- Location: Across Bangladesh (excluding Munshiganj)
- Date: 17 August 2005 11:00 (UTC+06:00)
- Target: Bangladesh
- Attack type: Terrorist attack
- Weapon: About 500 bombs
- Deaths: 2
- Injured: 115+
- Perpetrators: Jamaat-ul-Mujahideen Bangladesh Harkat-ul-Jihad al-Islami

= 2005 Bangladesh bombings =

Islamist terror attacks throughout Bangladesh

On 17 August 2005, around 500 bomb explosions occurred at 300 locations in 63 of the 64 districts of Bangladesh. The bombs exploded within a half-hour period, starting at 11:00 am. A terrorist organization, Jama'atul Mujahideen Bangladesh (JMB), claimed responsibility for the bombings. The group was led by Shaykh Abdur Rahman and Siddique ul-Islam (also known as Bangla Bhai). Another terrorist group, named Harkat-ul-Jihad al-Islami, was associated with JMB in executing the co-ordinated attack. Following the bombings, both groups were banned by the BNP government of Bangladesh.

==Attacks==
The bombs detonated within a half-hour period, starting at 11:00 am. They exploded near government facilities. In Dhaka, they exploded near the Bangladesh Secretariat, the Supreme Court Complex, the Prime Minister's Office, the Dhaka University campus, the Dhaka Sheraton Hotel, and Zia International Airport. At least 115 people were injured when 500 small bombs were exploded in 63 out of 64 districts of Bangladesh. The explosions killed two people (a child in Savar, near Dhaka, and a rickshaw-puller in Chapai Nawabganj District) and injured a further 50.

==Victims==
- Rickshaw driver Rabiul Islam was injured when seven bombs exploded at about 11:10 am at Biswa Road crossing near Shah Neamatullah College in the Nawabganj. He died on the way to Rajshahi Medical College Hospital.
- Schoolboy Abdus Salam, who was 10, was injured when a bomb exploded outside his house in Savar. He died in the hospital.

==Trials==
The main perpetrators of the bombing, Bangla Bhai and Shaykh Abdur Rahman, were arrested by the police and the Rapid Action Battalion in early March 2006 during the BNP-led government. They were convicted for their involvement in the November 2005 suicide bombing that killed two judges, were sentenced to death, and were executed by hanging on 29 March 2007.

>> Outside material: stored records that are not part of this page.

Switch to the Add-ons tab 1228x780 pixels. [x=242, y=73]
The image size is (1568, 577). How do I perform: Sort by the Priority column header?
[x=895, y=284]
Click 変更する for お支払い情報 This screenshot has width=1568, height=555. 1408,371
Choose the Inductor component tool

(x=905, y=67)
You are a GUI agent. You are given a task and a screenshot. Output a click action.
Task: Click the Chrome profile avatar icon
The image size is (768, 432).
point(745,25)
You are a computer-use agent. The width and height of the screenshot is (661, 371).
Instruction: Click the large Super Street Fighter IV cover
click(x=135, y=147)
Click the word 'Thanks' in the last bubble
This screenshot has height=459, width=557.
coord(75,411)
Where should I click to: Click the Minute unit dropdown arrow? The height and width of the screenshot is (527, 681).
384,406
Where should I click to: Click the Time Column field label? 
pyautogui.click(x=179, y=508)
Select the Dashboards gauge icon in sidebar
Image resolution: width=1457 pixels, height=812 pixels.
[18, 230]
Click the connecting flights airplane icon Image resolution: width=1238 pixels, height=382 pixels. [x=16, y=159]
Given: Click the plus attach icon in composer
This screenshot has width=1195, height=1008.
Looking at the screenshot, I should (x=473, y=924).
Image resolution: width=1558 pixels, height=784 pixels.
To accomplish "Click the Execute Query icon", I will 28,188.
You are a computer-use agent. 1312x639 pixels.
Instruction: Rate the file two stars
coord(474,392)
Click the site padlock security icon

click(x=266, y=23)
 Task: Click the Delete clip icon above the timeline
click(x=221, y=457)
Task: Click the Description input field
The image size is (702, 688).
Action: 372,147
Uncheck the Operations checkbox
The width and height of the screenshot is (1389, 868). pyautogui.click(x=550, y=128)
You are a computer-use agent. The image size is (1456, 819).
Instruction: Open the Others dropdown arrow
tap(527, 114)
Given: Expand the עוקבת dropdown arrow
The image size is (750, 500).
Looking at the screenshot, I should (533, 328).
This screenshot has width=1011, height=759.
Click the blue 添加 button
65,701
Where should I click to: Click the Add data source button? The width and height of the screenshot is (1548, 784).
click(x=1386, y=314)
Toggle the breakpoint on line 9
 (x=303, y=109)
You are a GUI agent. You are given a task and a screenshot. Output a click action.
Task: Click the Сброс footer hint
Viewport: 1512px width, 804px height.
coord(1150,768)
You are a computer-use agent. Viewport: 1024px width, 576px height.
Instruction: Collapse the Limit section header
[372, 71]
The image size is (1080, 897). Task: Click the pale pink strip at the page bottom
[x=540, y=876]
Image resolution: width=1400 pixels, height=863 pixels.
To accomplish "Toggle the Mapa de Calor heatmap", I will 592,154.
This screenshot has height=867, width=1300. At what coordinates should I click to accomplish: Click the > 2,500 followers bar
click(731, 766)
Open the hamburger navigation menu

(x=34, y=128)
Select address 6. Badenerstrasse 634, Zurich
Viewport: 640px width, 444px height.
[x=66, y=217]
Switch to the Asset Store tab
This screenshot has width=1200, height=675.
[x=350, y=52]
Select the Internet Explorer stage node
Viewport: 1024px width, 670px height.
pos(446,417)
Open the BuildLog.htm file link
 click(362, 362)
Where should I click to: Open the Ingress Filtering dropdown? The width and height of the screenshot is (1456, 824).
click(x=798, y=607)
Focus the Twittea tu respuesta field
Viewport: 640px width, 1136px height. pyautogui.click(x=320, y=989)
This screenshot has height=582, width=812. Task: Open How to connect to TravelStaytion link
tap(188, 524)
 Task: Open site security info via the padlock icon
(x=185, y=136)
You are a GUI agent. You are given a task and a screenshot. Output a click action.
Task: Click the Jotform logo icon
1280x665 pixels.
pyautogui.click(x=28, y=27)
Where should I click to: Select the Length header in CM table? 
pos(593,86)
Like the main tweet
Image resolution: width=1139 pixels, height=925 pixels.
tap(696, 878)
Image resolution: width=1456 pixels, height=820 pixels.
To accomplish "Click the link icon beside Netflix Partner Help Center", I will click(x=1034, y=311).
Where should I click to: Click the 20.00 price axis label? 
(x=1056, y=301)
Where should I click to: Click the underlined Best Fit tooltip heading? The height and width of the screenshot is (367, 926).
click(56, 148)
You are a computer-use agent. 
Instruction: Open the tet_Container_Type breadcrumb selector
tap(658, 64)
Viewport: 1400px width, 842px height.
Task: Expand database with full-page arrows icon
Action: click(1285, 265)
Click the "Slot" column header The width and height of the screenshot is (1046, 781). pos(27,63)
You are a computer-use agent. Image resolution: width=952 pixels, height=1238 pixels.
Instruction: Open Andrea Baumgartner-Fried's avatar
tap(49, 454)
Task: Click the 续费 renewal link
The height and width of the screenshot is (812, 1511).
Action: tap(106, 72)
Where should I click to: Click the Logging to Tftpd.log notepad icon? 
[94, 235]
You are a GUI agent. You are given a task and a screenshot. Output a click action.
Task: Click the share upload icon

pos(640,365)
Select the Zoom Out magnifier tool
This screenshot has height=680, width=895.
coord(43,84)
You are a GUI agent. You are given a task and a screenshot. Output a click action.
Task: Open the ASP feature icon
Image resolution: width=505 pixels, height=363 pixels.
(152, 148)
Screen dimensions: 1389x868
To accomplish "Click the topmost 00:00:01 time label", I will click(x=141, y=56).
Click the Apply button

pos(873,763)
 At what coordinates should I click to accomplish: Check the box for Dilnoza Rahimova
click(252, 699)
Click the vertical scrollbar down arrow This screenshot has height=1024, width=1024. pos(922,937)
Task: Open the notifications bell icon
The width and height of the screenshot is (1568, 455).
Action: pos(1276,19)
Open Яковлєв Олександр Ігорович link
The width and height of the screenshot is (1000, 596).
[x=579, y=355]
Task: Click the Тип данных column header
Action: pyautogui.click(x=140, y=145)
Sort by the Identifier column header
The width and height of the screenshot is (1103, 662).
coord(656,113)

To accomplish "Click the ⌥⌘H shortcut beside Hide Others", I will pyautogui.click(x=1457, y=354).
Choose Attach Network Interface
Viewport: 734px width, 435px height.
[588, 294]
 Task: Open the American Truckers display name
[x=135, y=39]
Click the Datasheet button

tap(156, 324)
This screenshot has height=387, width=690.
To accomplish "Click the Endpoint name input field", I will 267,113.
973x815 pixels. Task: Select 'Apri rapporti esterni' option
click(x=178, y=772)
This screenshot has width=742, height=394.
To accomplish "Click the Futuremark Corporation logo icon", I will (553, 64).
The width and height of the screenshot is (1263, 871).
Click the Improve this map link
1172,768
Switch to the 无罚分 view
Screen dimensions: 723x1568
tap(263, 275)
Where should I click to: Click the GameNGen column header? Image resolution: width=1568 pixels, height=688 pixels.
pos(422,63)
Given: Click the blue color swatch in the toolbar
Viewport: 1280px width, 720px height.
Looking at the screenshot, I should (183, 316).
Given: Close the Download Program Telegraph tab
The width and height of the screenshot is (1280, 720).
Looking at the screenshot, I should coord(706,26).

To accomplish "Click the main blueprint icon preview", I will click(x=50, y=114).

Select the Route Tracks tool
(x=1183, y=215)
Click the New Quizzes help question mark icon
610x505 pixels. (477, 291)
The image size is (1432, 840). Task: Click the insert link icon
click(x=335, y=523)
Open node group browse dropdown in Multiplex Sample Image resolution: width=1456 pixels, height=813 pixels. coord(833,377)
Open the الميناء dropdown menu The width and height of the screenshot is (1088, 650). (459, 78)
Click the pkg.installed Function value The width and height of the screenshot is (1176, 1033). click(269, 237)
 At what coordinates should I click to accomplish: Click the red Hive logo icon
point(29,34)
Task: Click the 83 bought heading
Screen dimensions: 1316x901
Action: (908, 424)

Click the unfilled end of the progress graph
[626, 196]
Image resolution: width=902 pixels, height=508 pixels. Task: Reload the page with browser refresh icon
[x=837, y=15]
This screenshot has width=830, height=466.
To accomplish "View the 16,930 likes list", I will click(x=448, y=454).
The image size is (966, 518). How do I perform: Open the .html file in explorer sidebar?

Five suspects were sentenced to death and one to 20 years in prison for their part in the bomb attacks in Bogra. By 2013, 200 cases out of 273 cases filed in connection with 2005 Bangladesh bombings have been disposed of. Different courts have sentenced 58 people to death; 150 were sentenced to life in prison and 300 others were sentenced to various terms in prisons.

==Reactions==
- Motiur Rahman Nizami, the then industry minister, from Jamaat-e-Islami blamed India for the blast.
- Moudud Ahmed, the then law minister, from Bangladesh Nationalist Party said "If they try for 100 years, they will not turn Bangladesh into a Taliban state,".
- The then chief cleric Ubaidul Haq remarked to thousands of worshippers at Baitul Mukarram Mosque, "Islam prohibits suicide bombings. These bombers are enemies of Islam. It is a duty for all Muslims to stand up against those who are killing people in the name of Islam."